Understanding Mutual Fund
Fees AND Expenses
There are two main types of costs associated with mutual funds:
Shareholder fees are commissions which are charged directly to the shareholder at the point of sale or upon redemption.
Shareholder expenses are total operating expenses, which are reflected in the fund’s share price and are not charged directly to the shareholder.
The fees and expenses charged to shareholders may vary from one mutual fund company to another. Understanding the fees and expenses associated with your mutual fund is important because it can have a material impact on your investment returns.

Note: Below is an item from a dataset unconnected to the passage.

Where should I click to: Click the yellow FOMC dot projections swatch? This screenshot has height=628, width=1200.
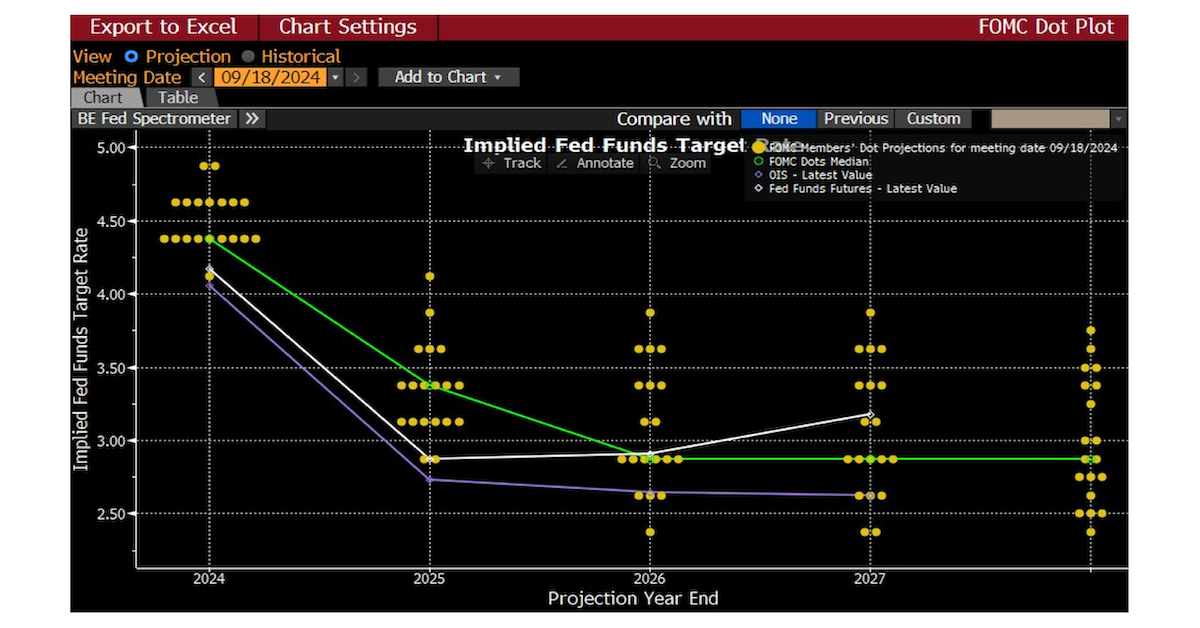pos(758,147)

Front-End Sales Charge is a one-time fee imposed at the time of purchase. Front-end sales charges can range from 2% to 8%, and are deducted from the initial amount invested. By law a sales charge may not exceed 8.5%. The sales charge is generally considered compensation for assistance received from a financial advisor.
Contingent Deferred Sales Charge (CDSC) also called a Back-End Sales Charge, is a one time fee that you pay if you redeem your shares within a certain number of years. The CDSC declines year after year until it eventually disappears, typically after six years.

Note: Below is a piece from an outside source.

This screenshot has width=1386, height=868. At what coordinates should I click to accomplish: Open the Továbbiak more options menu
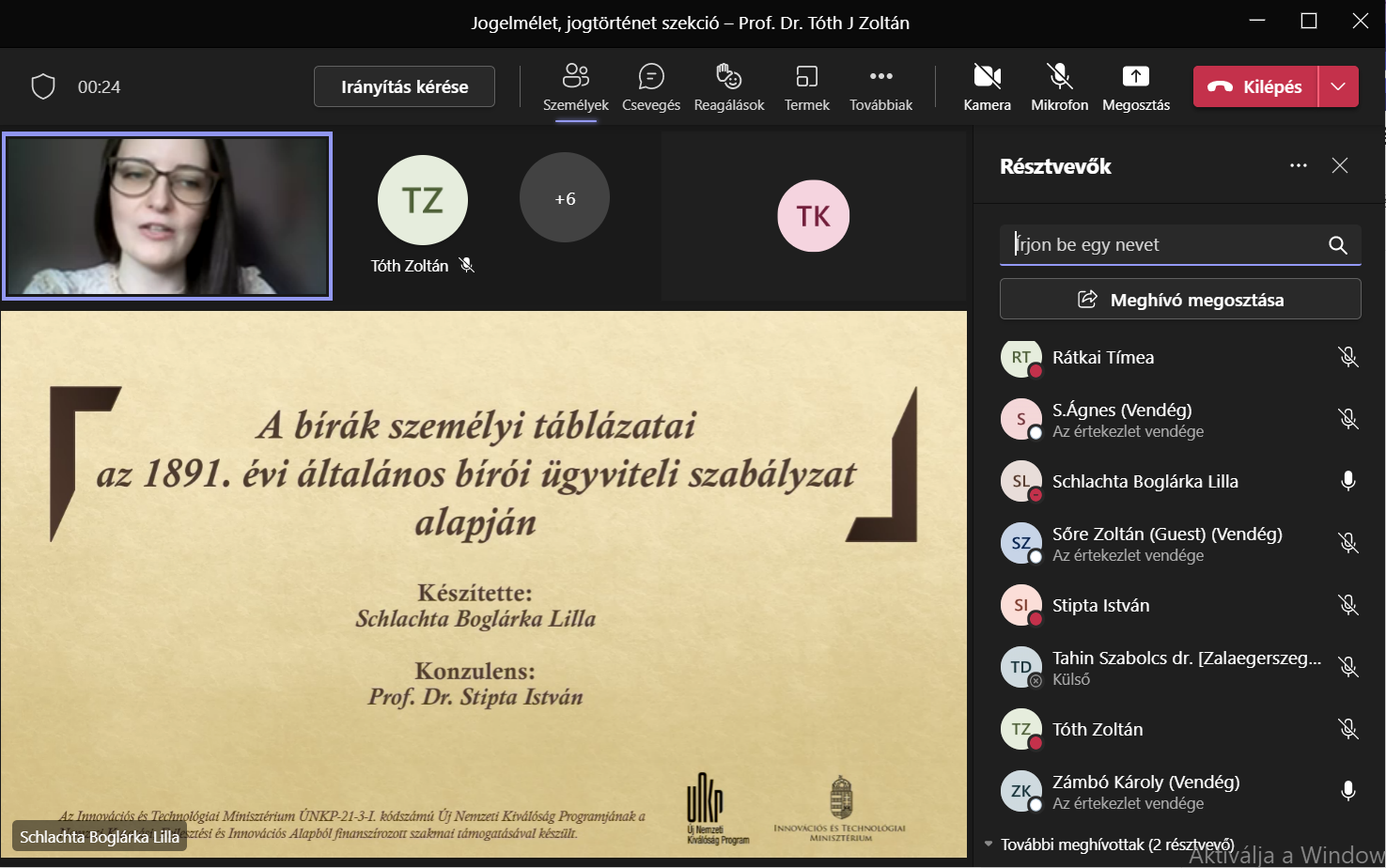click(x=880, y=86)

Management Fees cover the costs of professional asset management and services, maintaining shareholder records and furnishing shareholder reports and statements. All mutual funds, regardless of whether they impose a sales charge, have management and operating expenses.
12b-1 Fees cover the cost of advertising, sales literature and other distribution expenditures. Under SEC regulation, a fund’s 12b-1 fee cannot exceed 0.75% and a no-load fund’s 12b-1 fee cannot exceed 0.25%.
Information about mutual fund fees and expenses can be found in the fund company’s prospectus.